Set out the entries as a Markdown table with the columns Row and Line, covering the lines from the one containing "The height and width of the screenshot is (152, 304)." through the end of the entries, both ends included and blank lines omitted. Leave the pictures out of the table.

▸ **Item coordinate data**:

################

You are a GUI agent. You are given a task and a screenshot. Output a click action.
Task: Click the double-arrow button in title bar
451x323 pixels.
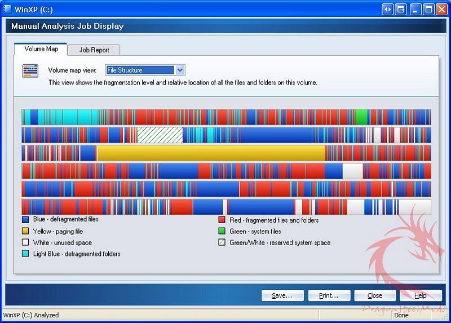[387, 10]
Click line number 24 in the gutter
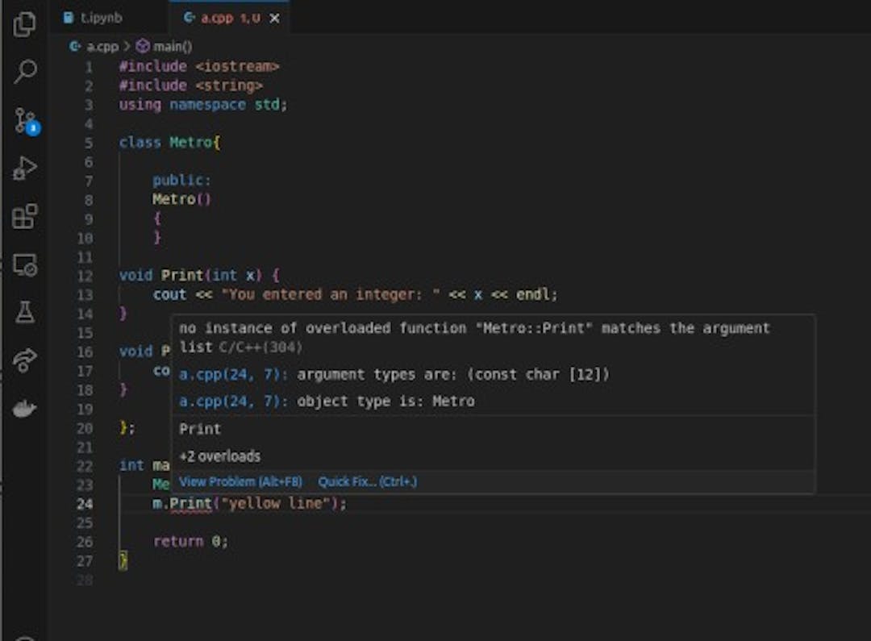The height and width of the screenshot is (641, 871). 85,503
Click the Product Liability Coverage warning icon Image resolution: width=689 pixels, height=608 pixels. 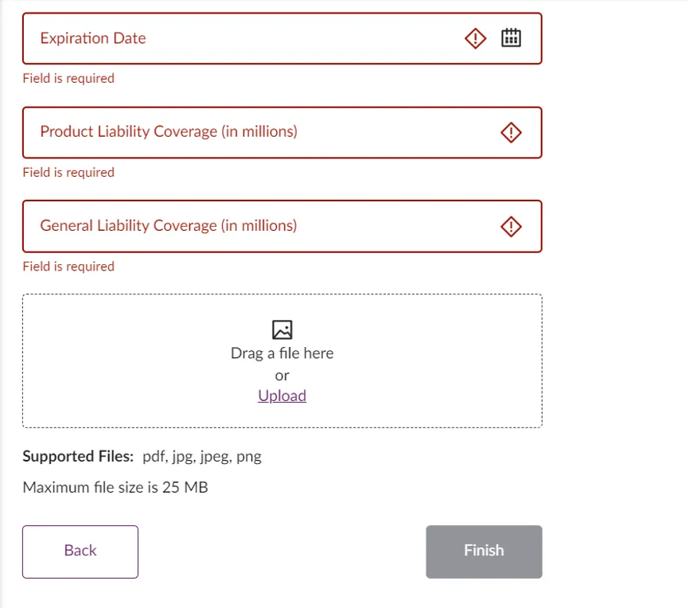click(x=511, y=132)
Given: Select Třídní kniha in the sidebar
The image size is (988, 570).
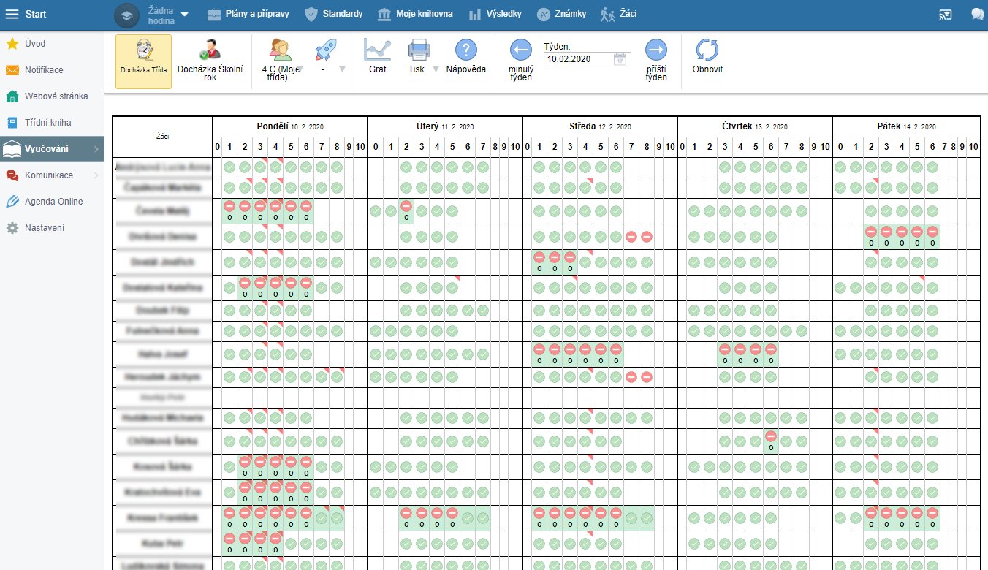Looking at the screenshot, I should (x=48, y=123).
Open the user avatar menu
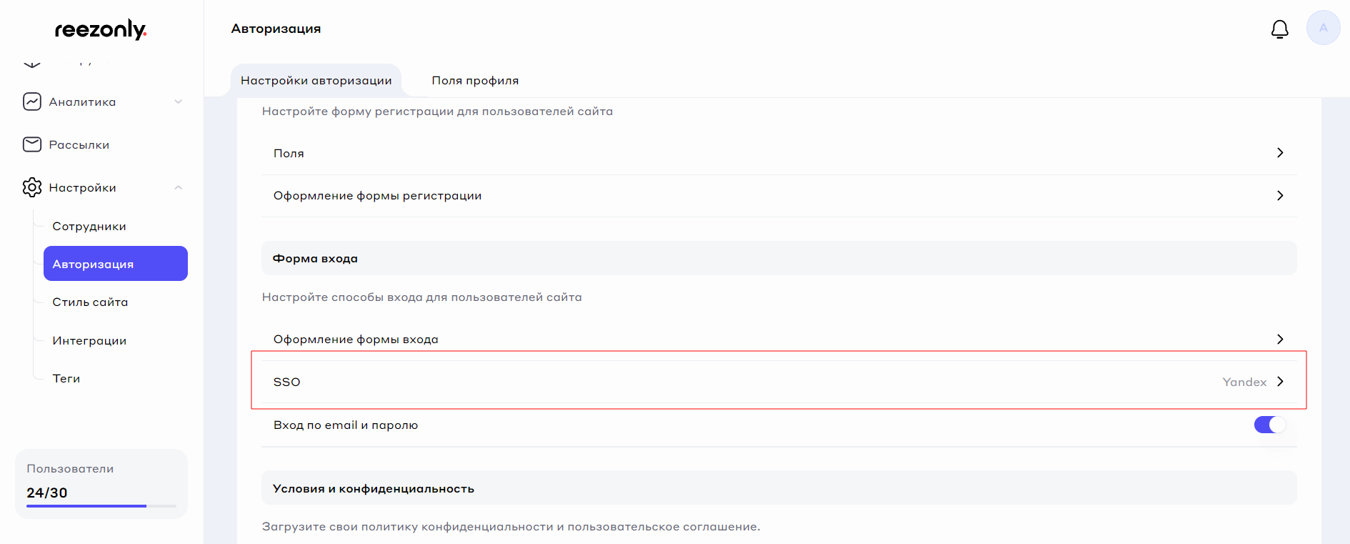Image resolution: width=1350 pixels, height=544 pixels. [x=1323, y=28]
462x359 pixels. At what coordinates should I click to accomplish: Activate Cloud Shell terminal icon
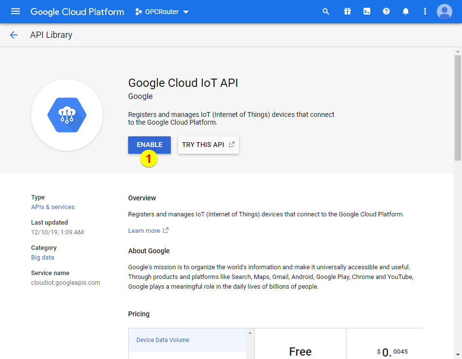(367, 12)
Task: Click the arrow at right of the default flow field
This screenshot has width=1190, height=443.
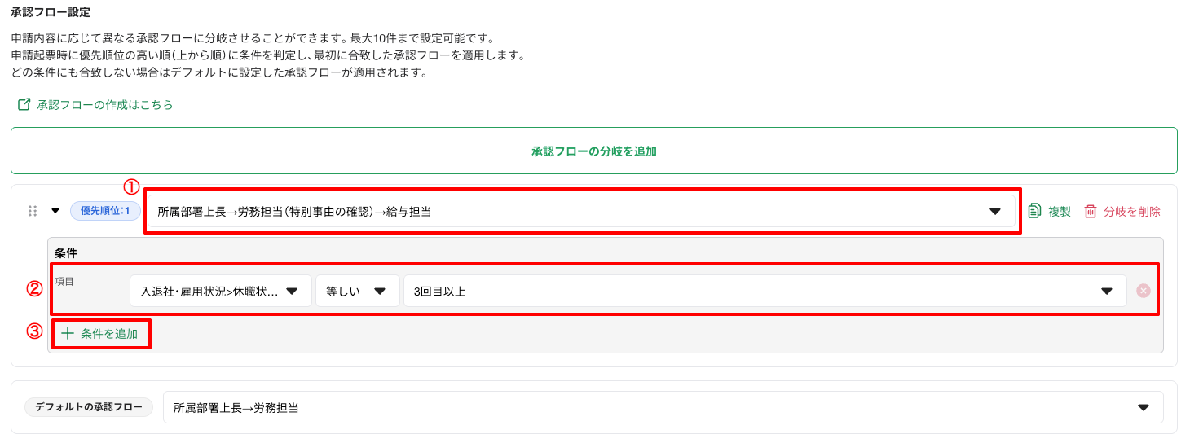Action: (1143, 407)
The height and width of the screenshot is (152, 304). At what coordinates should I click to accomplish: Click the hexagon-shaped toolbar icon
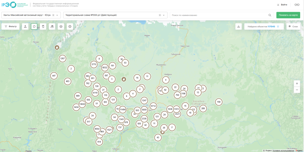(70, 27)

################

▸ **SOLUTION BELOW**:
| Row | Line |
|---|---|
| 1 | The height and width of the screenshot is (152, 304). At what coordinates should I click to accomplish: Click the hexagon-shaped toolbar icon |
| 2 | (70, 27) |